On first listen – especially if you weren’t paying attention – you’d be forgiven for thinking that this is an album full of fluffy clouds, rainbows, optimism and sunshine all played out by a bright female voice and set against the back drop of Hippy-inspired dreams of unrealistic goals where people greet each other kindly and skip happily through the long grass of the world.

You’d be partially right.

Dig a little deeper and you get the feeling that all is not well in the world of singer/songwriter Jess Klein, it’s understandable that the worlds politics bears heavily on the shoulders of the creative, we all watch the news reports and read the internet articles of separation, walls and division and this album is choc-full of songs that address current matters.

If you need a genre to help you imagine what kind of thing to expect here, I’d class it as country-folk, there are the instruments from country but the conscience of folk with its history of protest songs.

Yes, there is optimism and sunshine, surely omitting these ingredients from the recipe would push the album into darker territories, but there is also a knowing eye being cast across the subjects tackled (most notably the Native American people protesting the construction of a pipeline across the land on ‘New Thanksgiving Feast’).
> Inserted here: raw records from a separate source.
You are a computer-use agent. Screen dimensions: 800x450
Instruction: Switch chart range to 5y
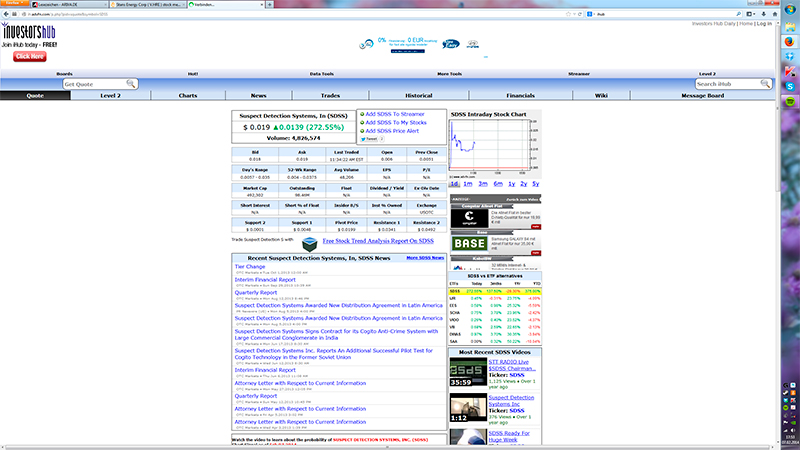point(536,183)
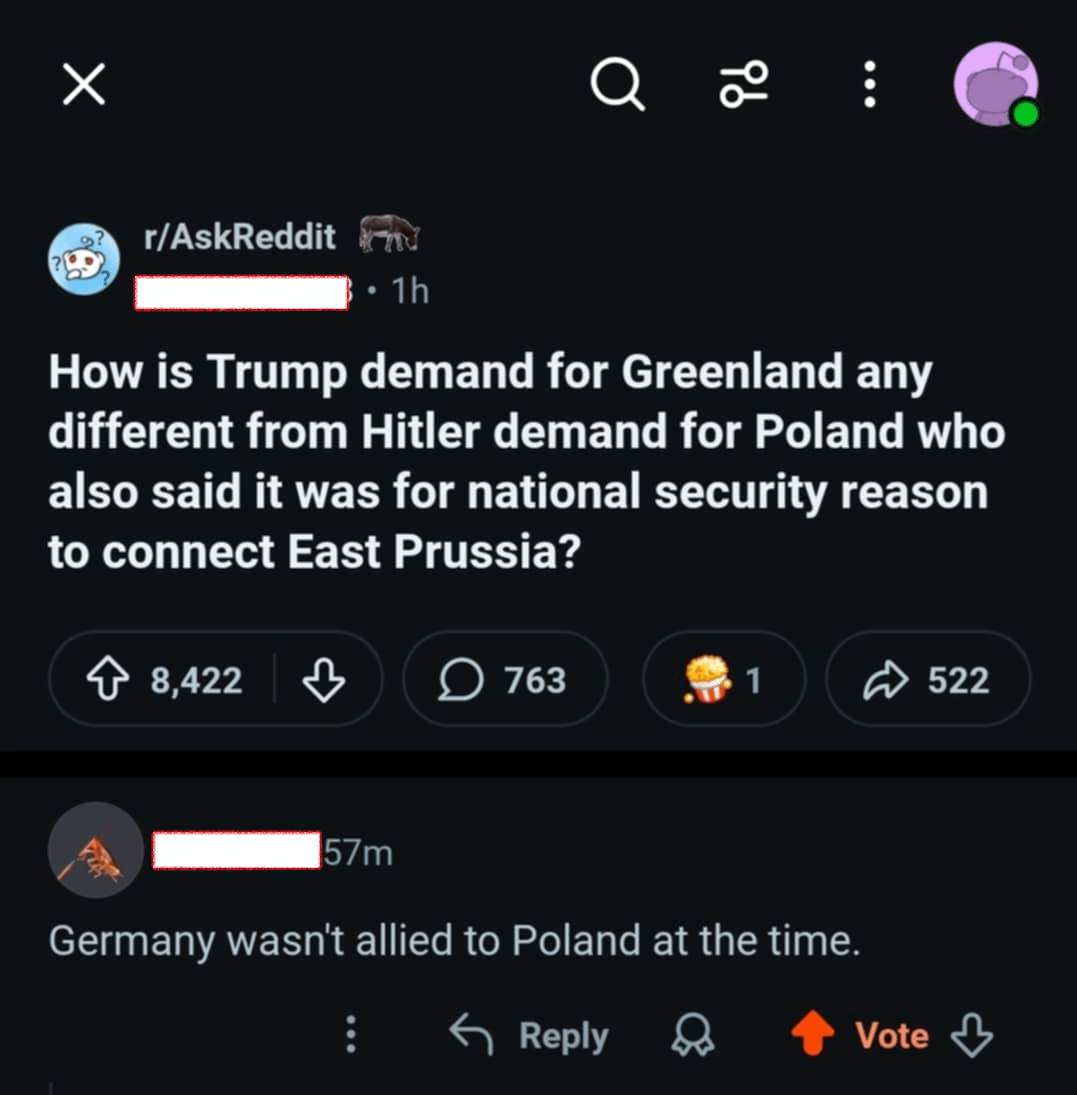
Task: Give an award to the comment
Action: (692, 1035)
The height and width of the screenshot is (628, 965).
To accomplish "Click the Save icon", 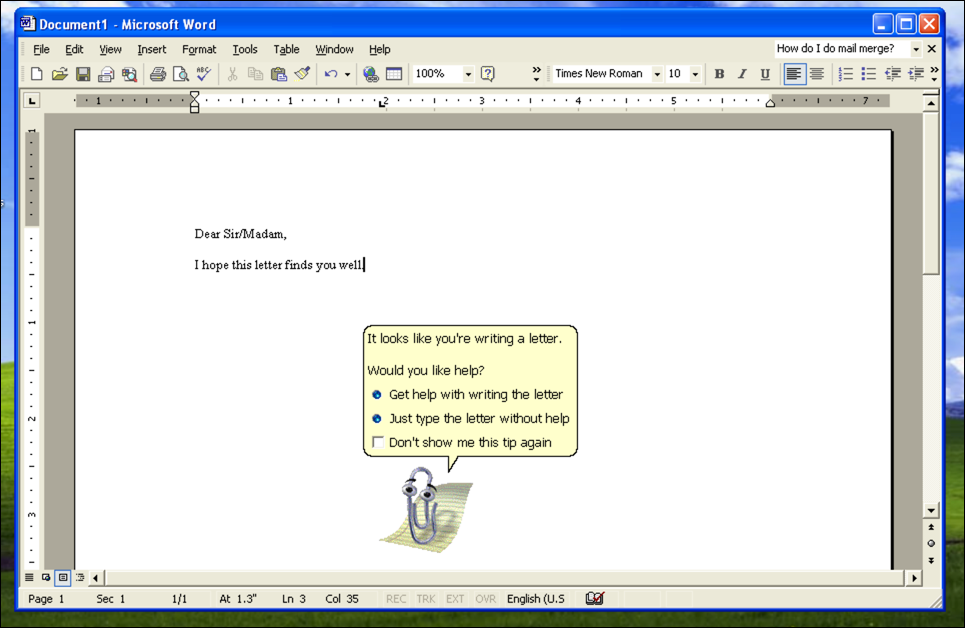I will click(83, 73).
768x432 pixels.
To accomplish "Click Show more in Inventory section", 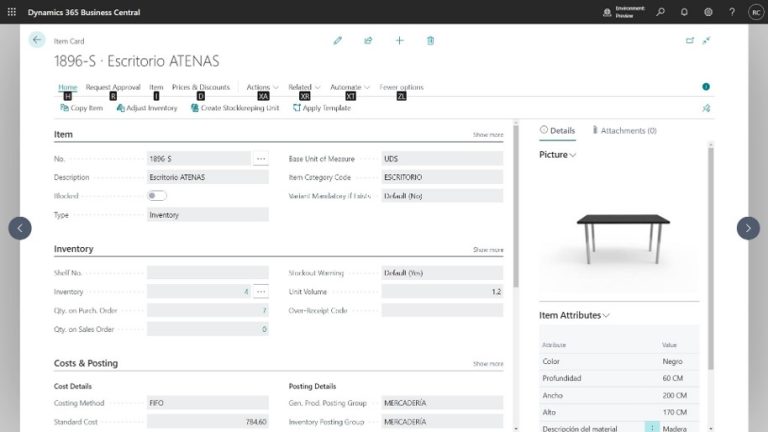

There is a maturity throughout the album and moments of retrospect, ‘Tougher Than I Seem’ and ‘Kid’ find an artist looking inwards and backwards, passing on knowledge and experience and not being afraid to recognise the world isn’t exactly where they want it but also understanding that sometimes the most effective voice is the one that is calm, understanding and intelligent.

Production wise the album is a showcase for Klein’s voice, I would have liked to have heard the bass being more prominent, sometimes the mix can feel a little treble-dominant, but it’s recorded so nicely that the instruments come through so cleanly it feels like you were present at the recording. Final track ‘I Hear Love’ gives the listener the chance to hear Klein go through the range of her voice, her emotion plays out well and gives the songs gravitas, ‘Gates of Hell’ gives you the opportunity to hear the guitar so crisp, each note pinging it’s way through the speakers, you can almost hear the wooden grain flex and shake with the sound waves, it’s obvious a lot of time was spent getting the individual instruments sounding correct.

It took me a few listens to really get into the album, but I like it, there seems to be a wave of strong female singer/songwriters passing my way of late, each with a different voice and style but, more importantly, with a different way of saying things.